My Christmas Eve tale is of a retailer restoring your faith in humanity as well as the commercial sector.
Well Christmas Eve actually, but to call it that would make it seem just a little out of date. What follows however is an example of a retailer restoring your faith in humanity as well as the commercial sector.
6pm, the night before Christmas and you are on your expensive road bike intent on getting to a point some five or six miles away across London.
You stray across the inevitable piece of rogue glass that somehow manages to embed itself in both tyres almost immediately. That sinking feeling is apparent and seconds later you’re pushing, rather than riding, your two-wheeled pride and joy.

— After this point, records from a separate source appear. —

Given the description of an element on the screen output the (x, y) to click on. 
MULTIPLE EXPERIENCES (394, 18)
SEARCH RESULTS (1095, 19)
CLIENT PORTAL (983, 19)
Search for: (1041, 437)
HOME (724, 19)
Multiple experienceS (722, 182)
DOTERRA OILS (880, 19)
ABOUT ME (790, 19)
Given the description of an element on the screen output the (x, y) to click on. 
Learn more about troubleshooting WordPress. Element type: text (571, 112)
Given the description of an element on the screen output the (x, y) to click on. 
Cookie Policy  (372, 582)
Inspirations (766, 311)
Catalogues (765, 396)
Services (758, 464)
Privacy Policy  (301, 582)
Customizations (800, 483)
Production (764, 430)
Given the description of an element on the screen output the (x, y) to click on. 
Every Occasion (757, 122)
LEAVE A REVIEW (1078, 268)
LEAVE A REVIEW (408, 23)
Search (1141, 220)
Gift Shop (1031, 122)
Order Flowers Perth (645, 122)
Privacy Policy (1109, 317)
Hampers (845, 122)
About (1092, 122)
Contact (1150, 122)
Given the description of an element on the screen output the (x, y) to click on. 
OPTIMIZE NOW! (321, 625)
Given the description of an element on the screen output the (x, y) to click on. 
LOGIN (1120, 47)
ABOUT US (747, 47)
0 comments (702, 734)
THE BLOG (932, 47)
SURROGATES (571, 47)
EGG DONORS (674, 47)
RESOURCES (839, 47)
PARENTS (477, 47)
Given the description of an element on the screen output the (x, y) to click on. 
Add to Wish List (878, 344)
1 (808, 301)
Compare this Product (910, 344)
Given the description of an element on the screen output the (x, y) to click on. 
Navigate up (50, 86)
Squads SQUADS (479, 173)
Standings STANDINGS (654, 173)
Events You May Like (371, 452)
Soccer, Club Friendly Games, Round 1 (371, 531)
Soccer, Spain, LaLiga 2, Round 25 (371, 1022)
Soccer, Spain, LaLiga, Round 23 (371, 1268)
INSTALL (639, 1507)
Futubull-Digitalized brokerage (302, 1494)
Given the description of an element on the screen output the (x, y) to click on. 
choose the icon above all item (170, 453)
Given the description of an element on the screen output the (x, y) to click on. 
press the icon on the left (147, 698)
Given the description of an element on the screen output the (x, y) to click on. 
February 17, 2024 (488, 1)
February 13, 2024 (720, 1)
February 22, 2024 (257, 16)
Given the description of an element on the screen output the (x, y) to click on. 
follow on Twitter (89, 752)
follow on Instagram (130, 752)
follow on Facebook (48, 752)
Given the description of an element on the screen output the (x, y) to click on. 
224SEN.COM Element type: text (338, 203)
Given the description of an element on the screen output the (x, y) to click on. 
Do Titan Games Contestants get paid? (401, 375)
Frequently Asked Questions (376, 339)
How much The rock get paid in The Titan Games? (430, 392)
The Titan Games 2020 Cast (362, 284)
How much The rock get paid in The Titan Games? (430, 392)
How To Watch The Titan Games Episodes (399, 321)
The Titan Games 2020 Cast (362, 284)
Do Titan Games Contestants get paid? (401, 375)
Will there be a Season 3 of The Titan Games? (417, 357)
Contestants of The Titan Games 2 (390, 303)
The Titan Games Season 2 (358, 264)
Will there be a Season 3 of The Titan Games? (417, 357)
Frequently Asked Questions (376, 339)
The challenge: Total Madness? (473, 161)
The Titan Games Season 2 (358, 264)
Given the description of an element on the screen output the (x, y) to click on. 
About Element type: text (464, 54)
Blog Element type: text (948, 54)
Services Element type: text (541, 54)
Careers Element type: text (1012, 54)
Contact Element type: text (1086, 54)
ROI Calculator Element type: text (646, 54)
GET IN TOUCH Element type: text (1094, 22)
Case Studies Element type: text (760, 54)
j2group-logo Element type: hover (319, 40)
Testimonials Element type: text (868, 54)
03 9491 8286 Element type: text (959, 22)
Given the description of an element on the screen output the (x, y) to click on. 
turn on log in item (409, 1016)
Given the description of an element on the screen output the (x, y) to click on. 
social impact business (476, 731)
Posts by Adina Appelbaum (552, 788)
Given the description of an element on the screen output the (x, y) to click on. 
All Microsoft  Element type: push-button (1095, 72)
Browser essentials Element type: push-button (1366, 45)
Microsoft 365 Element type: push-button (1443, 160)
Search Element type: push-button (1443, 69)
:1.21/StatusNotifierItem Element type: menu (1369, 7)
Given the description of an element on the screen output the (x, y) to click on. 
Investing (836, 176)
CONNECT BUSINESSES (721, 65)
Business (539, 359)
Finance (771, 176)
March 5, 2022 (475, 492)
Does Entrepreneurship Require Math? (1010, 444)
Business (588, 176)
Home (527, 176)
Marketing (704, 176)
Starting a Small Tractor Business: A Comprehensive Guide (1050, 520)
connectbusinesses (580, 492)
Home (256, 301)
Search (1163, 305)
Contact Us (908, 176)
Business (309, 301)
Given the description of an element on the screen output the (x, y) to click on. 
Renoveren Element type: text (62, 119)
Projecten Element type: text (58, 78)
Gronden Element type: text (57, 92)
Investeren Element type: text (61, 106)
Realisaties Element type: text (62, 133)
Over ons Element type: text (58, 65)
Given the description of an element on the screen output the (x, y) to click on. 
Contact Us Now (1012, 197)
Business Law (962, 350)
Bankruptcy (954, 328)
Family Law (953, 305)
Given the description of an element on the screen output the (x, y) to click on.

Then you spot a branch of Evans, the private-equity owned cycle shop that always looks a little expensive, but where the staff seem to know what they’re doing. Except that it’s Christmas Eve and it’s 6pm. The store is closed and two men are standing outside drinking cava from disposable plastic cups. You ask whether the store’s open, knowing the answer.
Then magically, they unlock the door and usher you inside, offering you a swig of mock-champagne while you’re at it. Fantastic.
But there’s more. Instead of issuing you with two new inner tubes, they upend the machine, remove the wheels and head into the back-of-shop repair area. A few minutes later your bike is roadworthy and they’re done the brakes too.
You express gratitude and ask how much. “Forget it,” comes the reply, “The tills are closed, Happy Christmas.”
It doesn’t matter what your view on the season of excess, this is that kind of rare occurrence that you will tell all your friends and acquaintances about and which will ensure that if anything ever, ever goes wrong with your bike, Evans will be the first port of call.
It’s simple really, generosity of spirit and a Christmas Eve redeemed. This is called real service and it may have gone against all of the corporate guidelines about what should, or shouldn’t be done in a store that has ceased trading for the day, but it will not be forgotten.
And in case you’re wondering, the shop in question was the Camden branch of Evans where one of the two young men who came to your correspondent’s rescue still had to make his way to the Isle of Wight to join his family that evening.
Service doesn’t get better and deserves to be celebrated.